(Collected data entries)
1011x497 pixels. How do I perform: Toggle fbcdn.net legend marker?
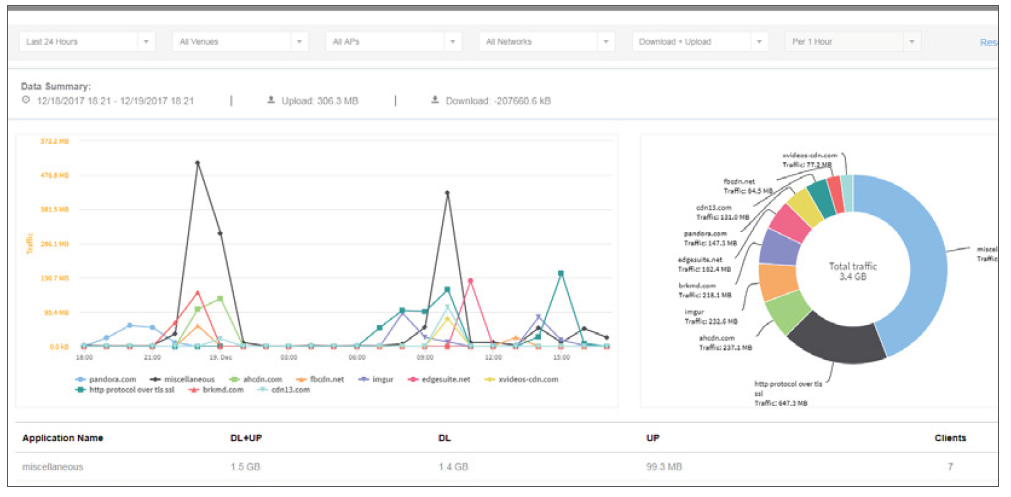coord(323,379)
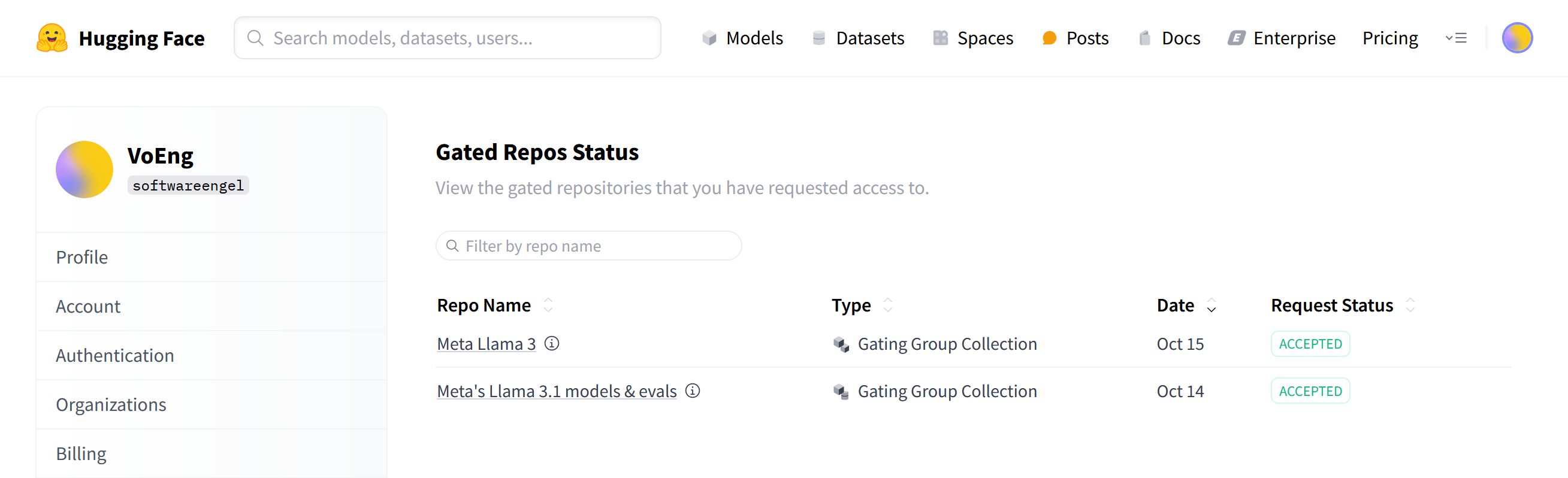Show info icon beside Meta Llama 3
The width and height of the screenshot is (1568, 478).
point(551,343)
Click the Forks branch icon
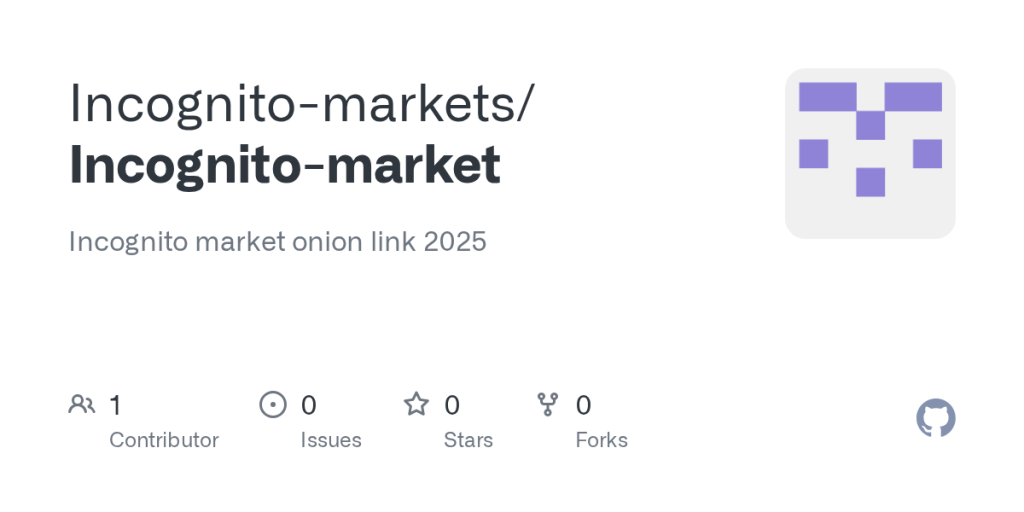 point(548,404)
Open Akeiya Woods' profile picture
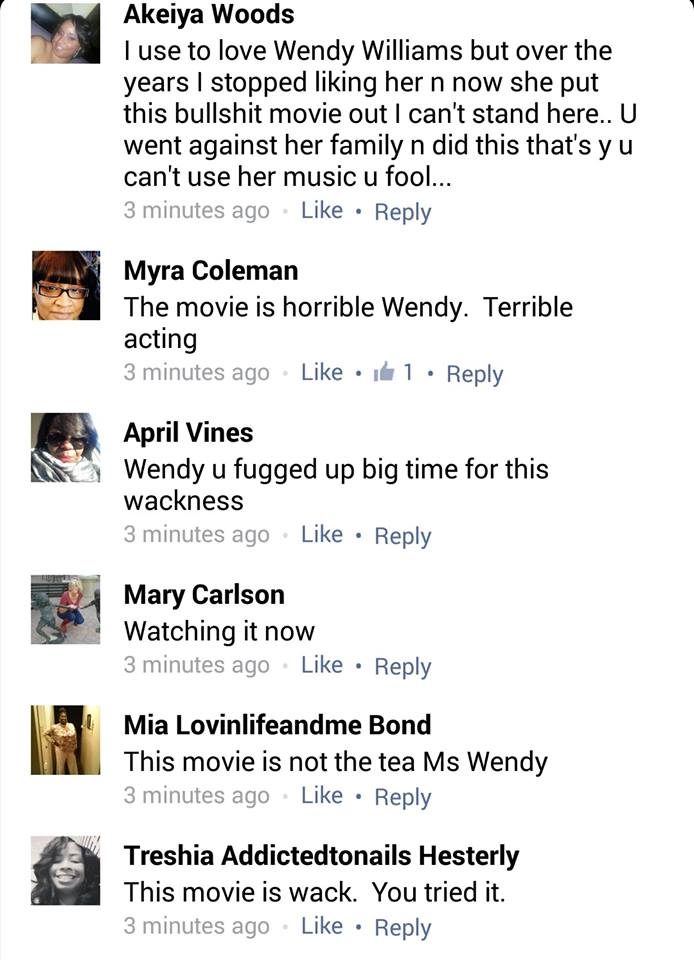Screen dimensions: 694x960 coord(66,33)
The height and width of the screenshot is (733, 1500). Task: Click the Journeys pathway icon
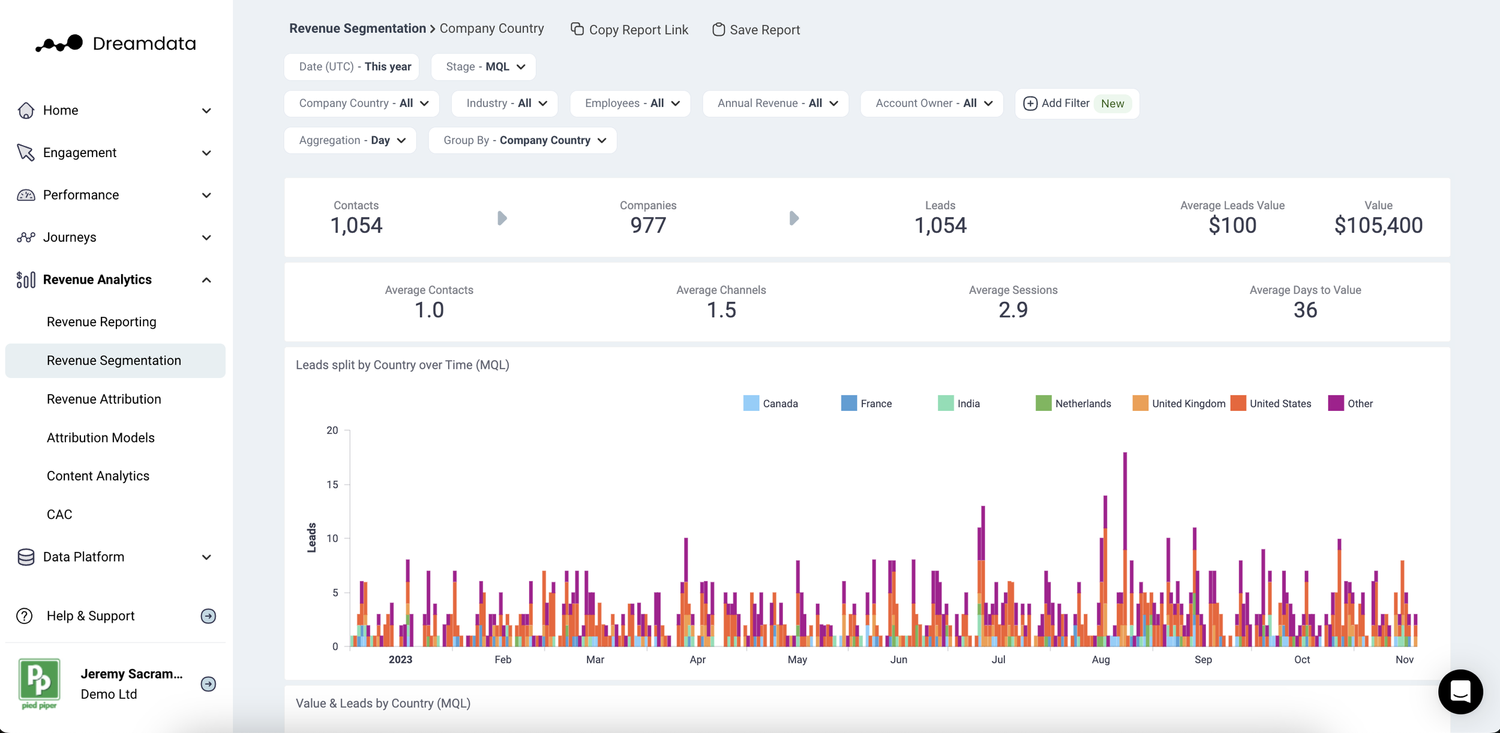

§ **ACTIVITY**:
Without the pictures, repeat every record above exactly as written.

§ **ANSWER TO THIS EXERCISE**:
1011x497 pixels. How do I perform: Toggle fbcdn.net legend marker?
coord(323,379)
Show info icon beside Meta Llama 3
The width and height of the screenshot is (1568, 478).
point(551,343)
Click the Forks branch icon
 point(548,404)
Open Akeiya Woods' profile picture
Screen dimensions: 694x960 coord(66,33)
The height and width of the screenshot is (733, 1500). Task: Click the Journeys pathway icon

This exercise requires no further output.